Repeat the records that begin with the line containing "You are a GUI" and end with the line containing "click(x=1514, y=626)", including both of those lines.

» **Task material**:
........
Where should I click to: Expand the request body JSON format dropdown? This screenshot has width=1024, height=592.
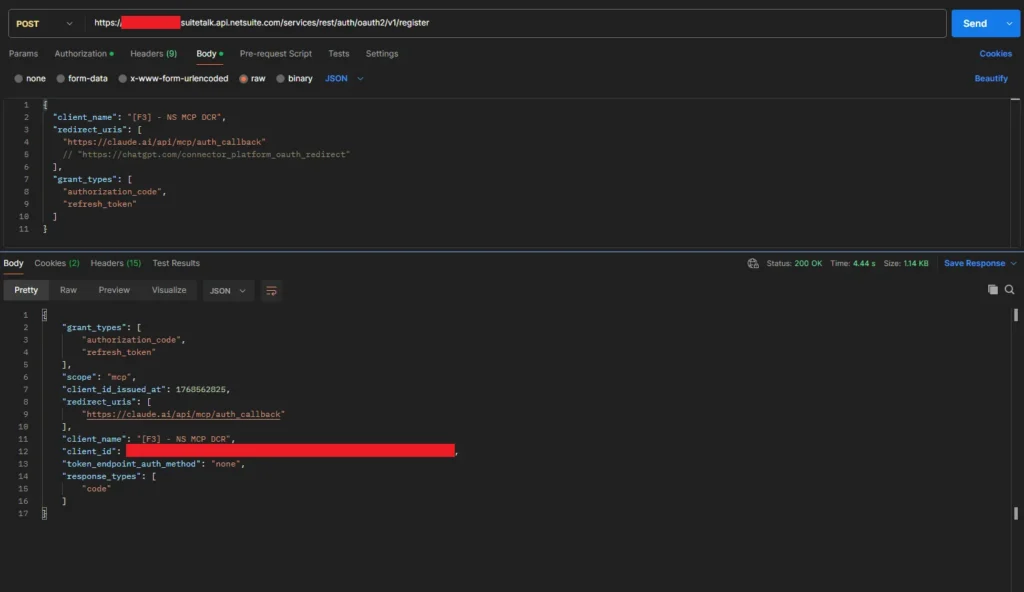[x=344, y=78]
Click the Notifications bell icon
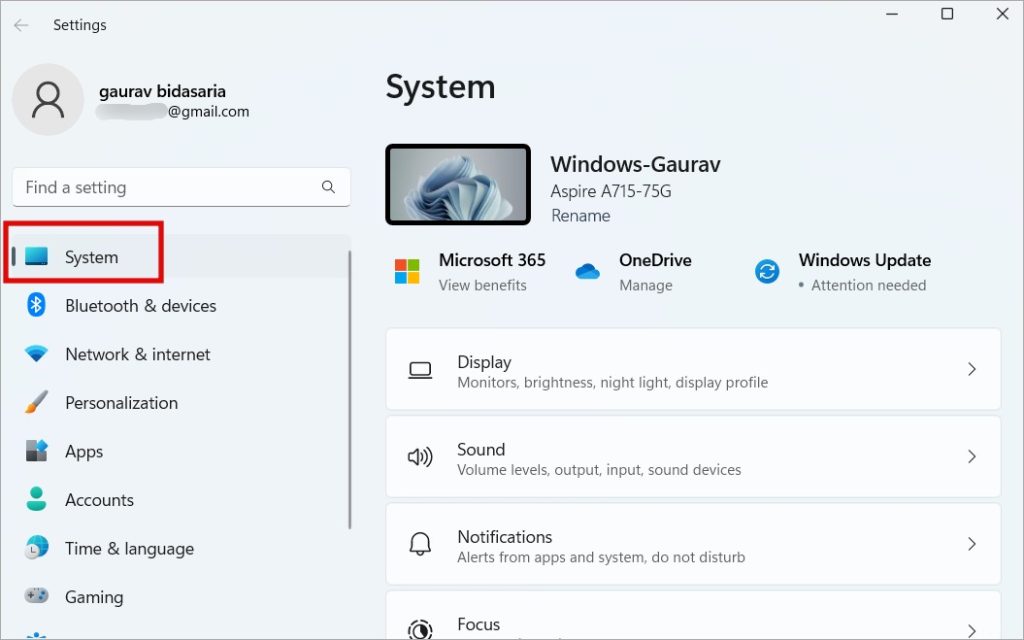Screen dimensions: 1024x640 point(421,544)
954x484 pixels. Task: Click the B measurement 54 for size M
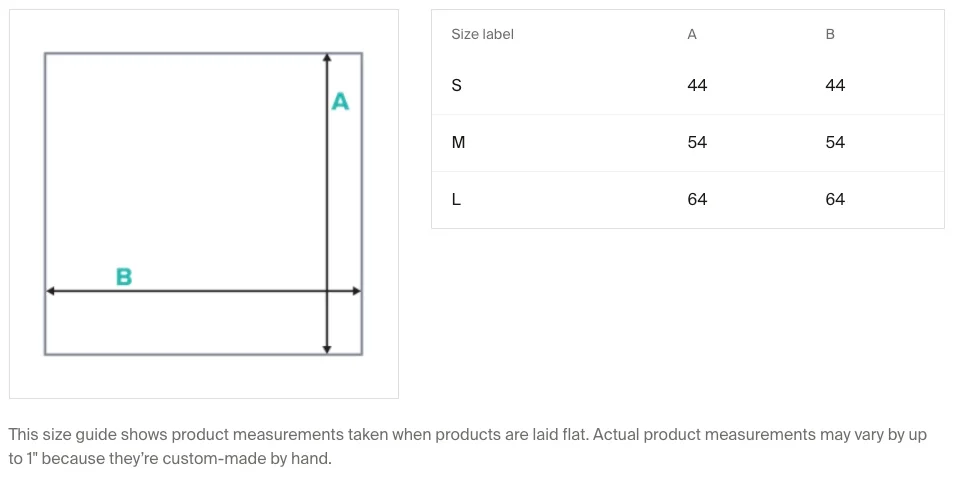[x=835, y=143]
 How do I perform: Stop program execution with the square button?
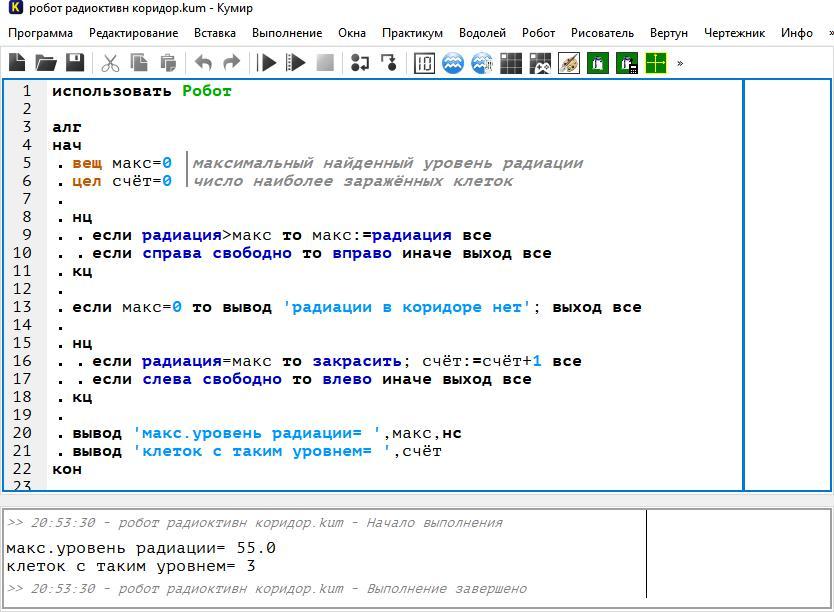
........
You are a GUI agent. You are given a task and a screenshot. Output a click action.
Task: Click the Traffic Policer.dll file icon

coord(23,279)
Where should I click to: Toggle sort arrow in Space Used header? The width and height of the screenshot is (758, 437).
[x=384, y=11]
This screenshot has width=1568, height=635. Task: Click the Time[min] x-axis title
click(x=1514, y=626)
........
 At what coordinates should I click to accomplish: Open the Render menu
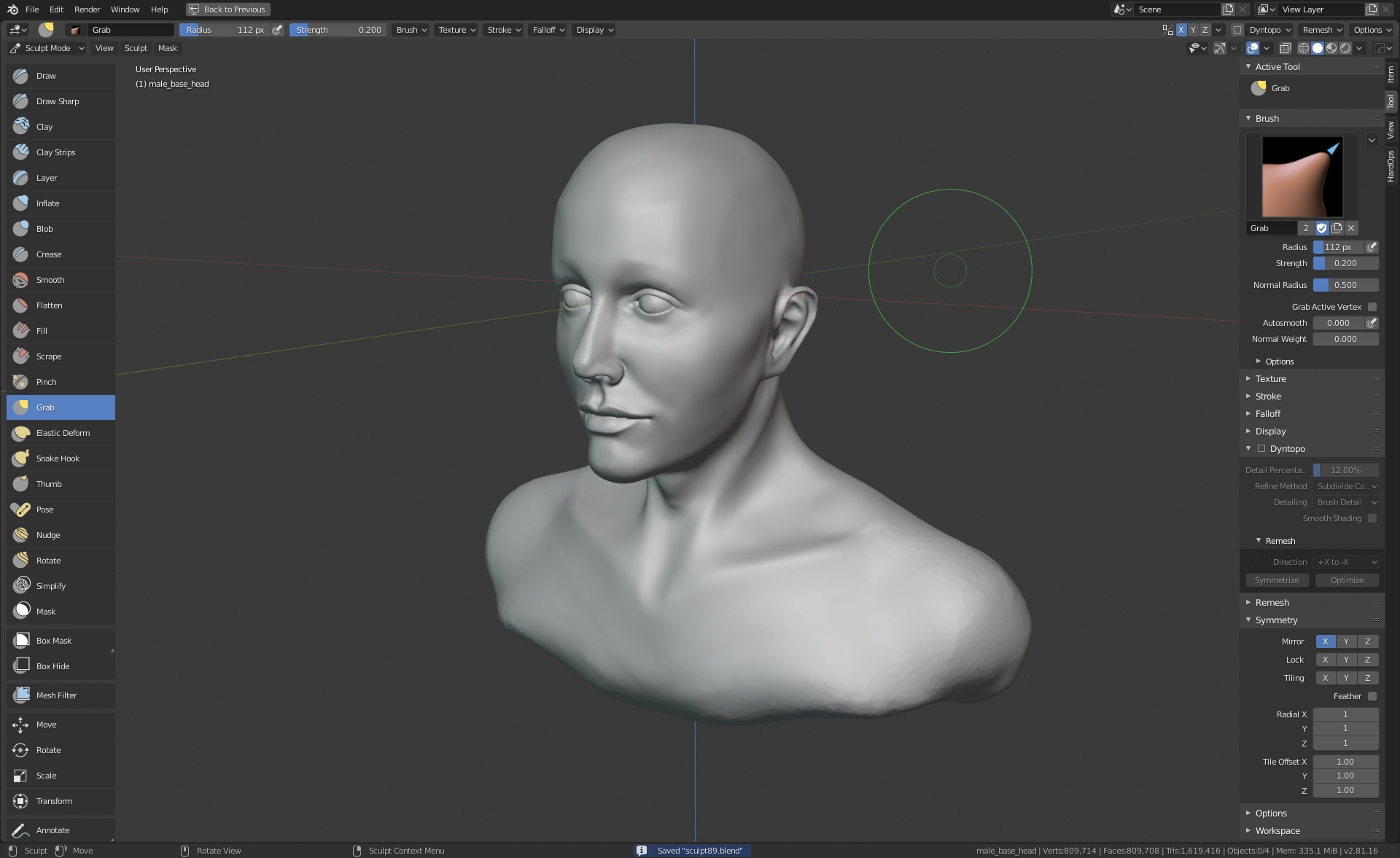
........
» **Exercise solution**:
You are a GUI agent. You are given a task and a screenshot. Output a click action.
Task: Click the Traffic Policer.dll file icon

coord(23,279)
Where should I click to: Toggle sort arrow in Space Used header? The width and height of the screenshot is (758, 437).
[x=384, y=11]
This screenshot has width=1568, height=635. Task: Click the Time[min] x-axis title
click(x=1514, y=626)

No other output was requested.